Signals regulating hemophagocytosis. During many inflammatory, infectious, and autoimmune diseases, increased phagocytic destruction of red blood cells (RBCs) in the spleen, liver, blood, and bone marrow can contribute to anemia. During inflammation, hemophagocytes are licensed by cytokines to phagocytose RBCs (not shown). Prophagocytic signals that promote RBC phagocytosis (left) include the mannose receptor (MR, CD206) binding to high-mannose N-glycans (HMNGs) on RBCs, and Tim-4 binding to surface-exposed phosphatidylserine (PS).
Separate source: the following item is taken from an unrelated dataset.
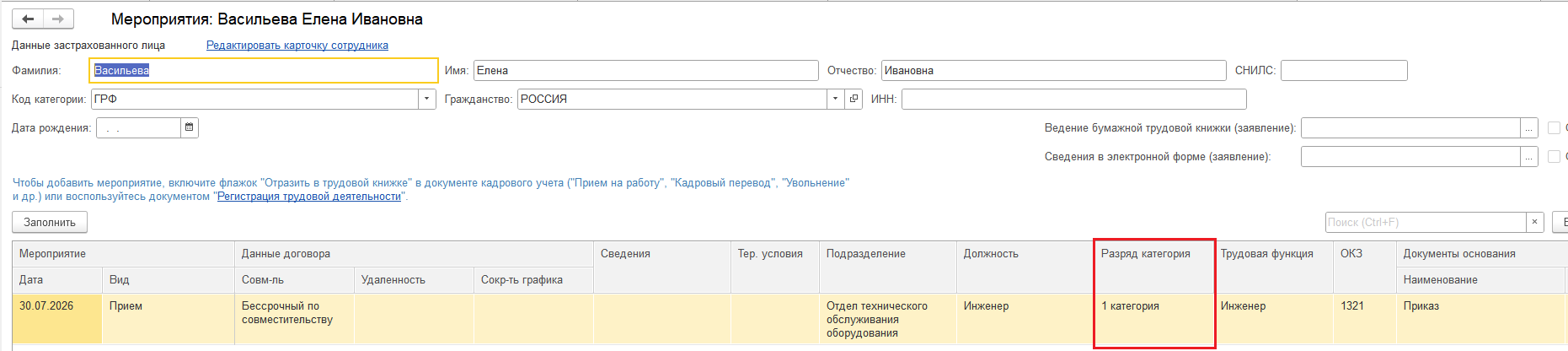1568x351 pixels.
Task: Select the 30.07.2026 date cell
Action: 57,319
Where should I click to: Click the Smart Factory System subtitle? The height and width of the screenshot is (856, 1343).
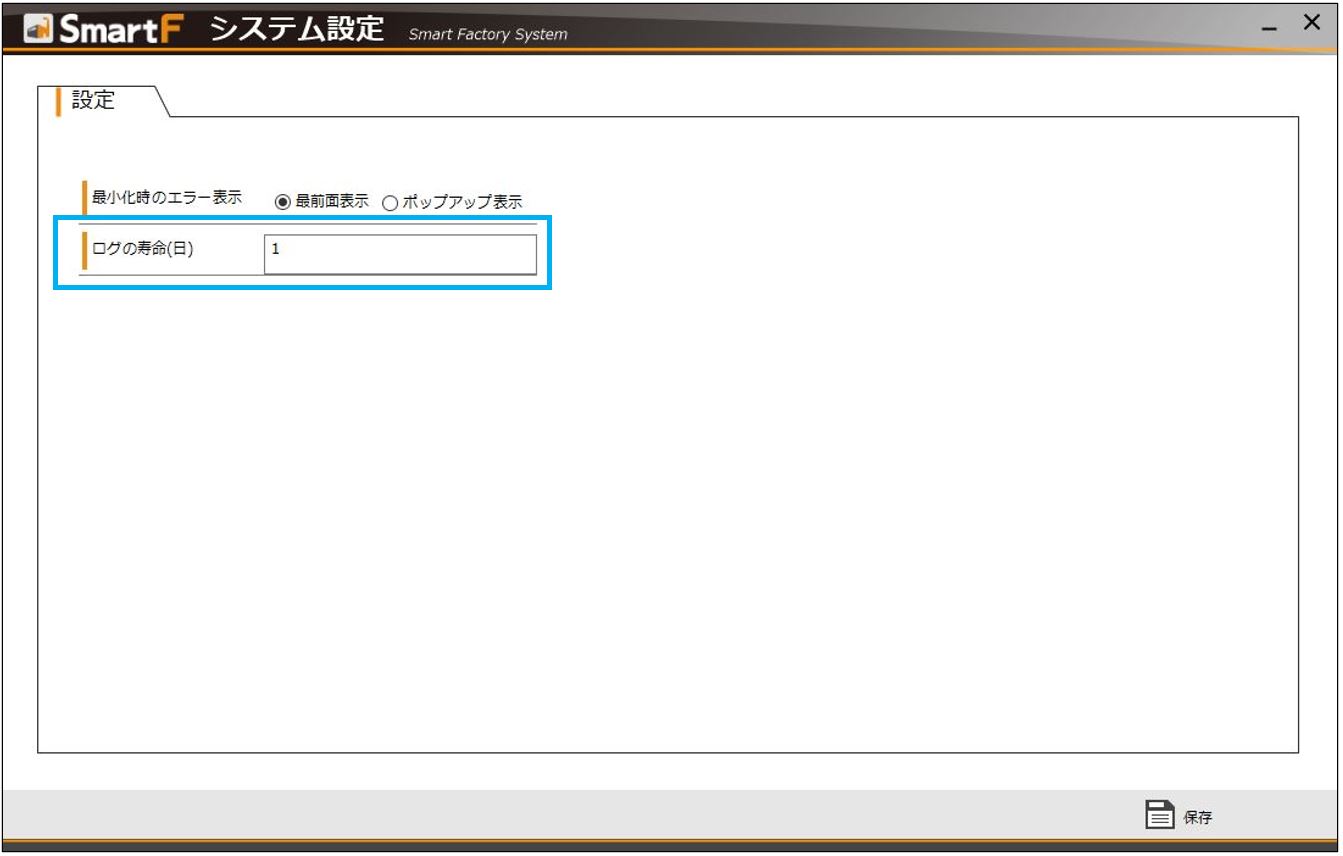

Conversely, signals that normally inhibit hemophagocytosis (right) may be absent or decreased during inflammation. For example, disruptions to the SIRPα-CD47 inhibitory axis, such as decreased CD47 expression on RBCs, can lead to hemophagocytosis. Similarly, disruptions of the homotypic interactions of SLAMF3 or SLAMF4 on phagocytes and nucleated erythroblasts can cause hemophagocytosis.